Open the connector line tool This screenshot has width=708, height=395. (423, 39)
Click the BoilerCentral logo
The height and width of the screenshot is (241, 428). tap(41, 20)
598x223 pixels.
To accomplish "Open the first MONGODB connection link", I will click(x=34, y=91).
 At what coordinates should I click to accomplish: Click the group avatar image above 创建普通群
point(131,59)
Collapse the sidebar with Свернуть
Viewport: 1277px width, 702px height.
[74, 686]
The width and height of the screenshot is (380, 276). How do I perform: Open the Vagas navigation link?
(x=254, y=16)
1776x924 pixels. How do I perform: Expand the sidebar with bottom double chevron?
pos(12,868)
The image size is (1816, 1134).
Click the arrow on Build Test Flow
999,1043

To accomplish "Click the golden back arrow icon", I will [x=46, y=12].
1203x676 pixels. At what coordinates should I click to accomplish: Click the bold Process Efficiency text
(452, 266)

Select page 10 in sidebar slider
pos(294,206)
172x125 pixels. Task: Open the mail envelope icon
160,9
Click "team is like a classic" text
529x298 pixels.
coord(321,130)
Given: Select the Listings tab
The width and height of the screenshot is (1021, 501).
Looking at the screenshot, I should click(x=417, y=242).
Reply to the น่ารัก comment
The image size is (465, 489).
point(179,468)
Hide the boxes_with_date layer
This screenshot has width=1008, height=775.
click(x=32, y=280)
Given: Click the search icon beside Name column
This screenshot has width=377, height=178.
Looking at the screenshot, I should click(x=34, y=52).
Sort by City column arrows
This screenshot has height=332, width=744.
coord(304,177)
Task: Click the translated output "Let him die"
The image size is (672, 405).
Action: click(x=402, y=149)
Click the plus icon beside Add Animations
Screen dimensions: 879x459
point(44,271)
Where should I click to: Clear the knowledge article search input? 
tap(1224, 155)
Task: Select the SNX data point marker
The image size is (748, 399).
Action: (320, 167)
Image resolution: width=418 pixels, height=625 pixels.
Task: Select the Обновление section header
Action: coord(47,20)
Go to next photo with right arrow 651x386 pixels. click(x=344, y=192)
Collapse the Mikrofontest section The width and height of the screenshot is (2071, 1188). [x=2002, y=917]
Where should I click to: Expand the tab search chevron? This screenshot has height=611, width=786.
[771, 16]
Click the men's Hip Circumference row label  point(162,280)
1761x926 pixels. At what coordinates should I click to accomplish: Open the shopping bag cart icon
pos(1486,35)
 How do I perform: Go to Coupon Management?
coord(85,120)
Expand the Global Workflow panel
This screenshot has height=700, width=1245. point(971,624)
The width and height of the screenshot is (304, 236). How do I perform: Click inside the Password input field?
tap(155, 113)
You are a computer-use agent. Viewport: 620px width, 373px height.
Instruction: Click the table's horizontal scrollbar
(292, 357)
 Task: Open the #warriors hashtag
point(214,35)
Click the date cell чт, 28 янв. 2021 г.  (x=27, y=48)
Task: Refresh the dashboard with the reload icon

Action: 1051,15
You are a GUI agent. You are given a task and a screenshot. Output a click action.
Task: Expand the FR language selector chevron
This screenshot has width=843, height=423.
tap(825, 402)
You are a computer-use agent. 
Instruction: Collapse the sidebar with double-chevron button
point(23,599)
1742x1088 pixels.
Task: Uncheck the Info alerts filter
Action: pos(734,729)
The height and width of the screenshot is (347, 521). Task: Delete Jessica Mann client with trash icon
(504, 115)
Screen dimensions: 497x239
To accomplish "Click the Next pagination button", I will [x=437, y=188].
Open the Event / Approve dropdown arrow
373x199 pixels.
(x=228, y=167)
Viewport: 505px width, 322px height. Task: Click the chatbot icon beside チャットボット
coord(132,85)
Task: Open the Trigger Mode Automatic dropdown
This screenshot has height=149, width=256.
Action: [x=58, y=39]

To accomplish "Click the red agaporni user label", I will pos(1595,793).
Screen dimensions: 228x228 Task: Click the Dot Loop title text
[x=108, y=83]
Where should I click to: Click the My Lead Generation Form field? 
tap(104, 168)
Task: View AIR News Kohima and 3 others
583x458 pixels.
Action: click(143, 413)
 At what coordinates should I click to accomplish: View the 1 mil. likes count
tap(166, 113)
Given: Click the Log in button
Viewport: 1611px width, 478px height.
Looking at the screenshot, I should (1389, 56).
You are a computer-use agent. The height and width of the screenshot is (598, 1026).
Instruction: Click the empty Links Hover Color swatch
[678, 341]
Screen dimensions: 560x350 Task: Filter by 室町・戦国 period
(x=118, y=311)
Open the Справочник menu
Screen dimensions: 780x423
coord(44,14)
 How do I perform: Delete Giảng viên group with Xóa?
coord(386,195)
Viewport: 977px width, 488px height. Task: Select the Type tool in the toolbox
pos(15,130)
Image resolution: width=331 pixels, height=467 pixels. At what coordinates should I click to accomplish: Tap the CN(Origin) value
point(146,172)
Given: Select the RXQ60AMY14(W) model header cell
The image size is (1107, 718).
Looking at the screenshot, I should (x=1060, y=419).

● EXERCISE DIRECTIONS:
Update the listing above by replacing each occurrence of "Viewport" with "Display area" and leaving everything else unchanged.

● SOLUTION:
Open the connector line tool This screenshot has width=708, height=395. (423, 39)
Click the BoilerCentral logo
The height and width of the screenshot is (241, 428). tap(41, 20)
598x223 pixels.
To accomplish "Open the first MONGODB connection link", I will click(x=34, y=91).
 At what coordinates should I click to accomplish: Click the group avatar image above 创建普通群
point(131,59)
Collapse the sidebar with Свернуть
Display area: 1277px width, 702px height.
[74, 686]
The width and height of the screenshot is (380, 276). How do I perform: Open the Vagas navigation link?
(x=254, y=16)
1776x924 pixels. How do I perform: Expand the sidebar with bottom double chevron?
pos(12,868)
The image size is (1816, 1134).
Click the arrow on Build Test Flow
999,1043

To accomplish "Click the golden back arrow icon", I will [x=46, y=12].
1203x676 pixels. At what coordinates should I click to accomplish: Click the bold Process Efficiency text
(452, 266)

Select page 10 in sidebar slider
pos(294,206)
172x125 pixels. Task: Open the mail envelope icon
160,9
Click "team is like a classic" text
529x298 pixels.
coord(321,130)
Given: Select the Listings tab
The width and height of the screenshot is (1021, 501).
Looking at the screenshot, I should click(x=417, y=242).
Reply to the น่ารัก comment
The image size is (465, 489).
point(179,468)
Hide the boxes_with_date layer
This screenshot has width=1008, height=775.
click(x=32, y=280)
Given: Click the search icon beside Name column
This screenshot has width=377, height=178.
Looking at the screenshot, I should click(x=34, y=52).
Sort by City column arrows
This screenshot has height=332, width=744.
coord(304,177)
Task: Click the translated output "Let him die"
The image size is (672, 405).
Action: click(x=402, y=149)
Click the plus icon beside Add Animations
Screen dimensions: 879x459
point(44,271)
Where should I click to: Clear the knowledge article search input? 
tap(1224, 155)
Task: Select the SNX data point marker
The image size is (748, 399).
Action: (320, 167)
Image resolution: width=418 pixels, height=625 pixels.
Task: Select the Обновление section header
Action: coord(47,20)
Go to next photo with right arrow 651x386 pixels. click(x=344, y=192)
Collapse the Mikrofontest section The width and height of the screenshot is (2071, 1188). [x=2002, y=917]
Where should I click to: Expand the tab search chevron? This screenshot has height=611, width=786.
[771, 16]
Click the men's Hip Circumference row label  point(162,280)
1761x926 pixels. At what coordinates should I click to accomplish: Open the shopping bag cart icon
pos(1486,35)
 How do I perform: Go to Coupon Management?
coord(85,120)
Expand the Global Workflow panel
This screenshot has height=700, width=1245. point(971,624)
The width and height of the screenshot is (304, 236). How do I perform: Click inside the Password input field?
tap(155, 113)
You are a computer-use agent. Display area: 620px width, 373px height.
Instruction: Click the table's horizontal scrollbar
(292, 357)
 Task: Open the #warriors hashtag
point(214,35)
Click the date cell чт, 28 янв. 2021 г.  (x=27, y=48)
Task: Refresh the dashboard with the reload icon

Action: 1051,15
You are a GUI agent. You are given a task and a screenshot. Output a click action.
Task: Expand the FR language selector chevron
This screenshot has width=843, height=423.
tap(825, 402)
You are a computer-use agent. 
Instruction: Collapse the sidebar with double-chevron button
point(23,599)
1742x1088 pixels.
Task: Uncheck the Info alerts filter
Action: pos(734,729)
The height and width of the screenshot is (347, 521). Task: Delete Jessica Mann client with trash icon
(504, 115)
Screen dimensions: 497x239
To accomplish "Click the Next pagination button", I will [x=437, y=188].
Open the Event / Approve dropdown arrow
373x199 pixels.
(x=228, y=167)
Display area: 505px width, 322px height. Task: Click the chatbot icon beside チャットボット
coord(132,85)
Task: Open the Trigger Mode Automatic dropdown
This screenshot has height=149, width=256.
Action: [x=58, y=39]

To accomplish "Click the red agaporni user label", I will pos(1595,793).
Screen dimensions: 228x228 Task: Click the Dot Loop title text
[x=108, y=83]
Where should I click to: Click the My Lead Generation Form field? 
tap(104, 168)
Task: View AIR News Kohima and 3 others
583x458 pixels.
Action: click(143, 413)
 At what coordinates should I click to accomplish: View the 1 mil. likes count
tap(166, 113)
Given: Click the Log in button
Display area: 1611px width, 478px height.
Looking at the screenshot, I should (1389, 56).
You are a computer-use agent. The height and width of the screenshot is (598, 1026).
Instruction: Click the empty Links Hover Color swatch
[678, 341]
Screen dimensions: 560x350 Task: Filter by 室町・戦国 period
(x=118, y=311)
Open the Справочник menu
Screen dimensions: 780x423
coord(44,14)
 How do I perform: Delete Giảng viên group with Xóa?
coord(386,195)
Display area: 977px width, 488px height. Task: Select the Type tool in the toolbox
pos(15,130)
Image resolution: width=331 pixels, height=467 pixels. At what coordinates should I click to accomplish: Tap the CN(Origin) value
point(146,172)
Given: Select the RXQ60AMY14(W) model header cell
The image size is (1107, 718).
Looking at the screenshot, I should (x=1060, y=419).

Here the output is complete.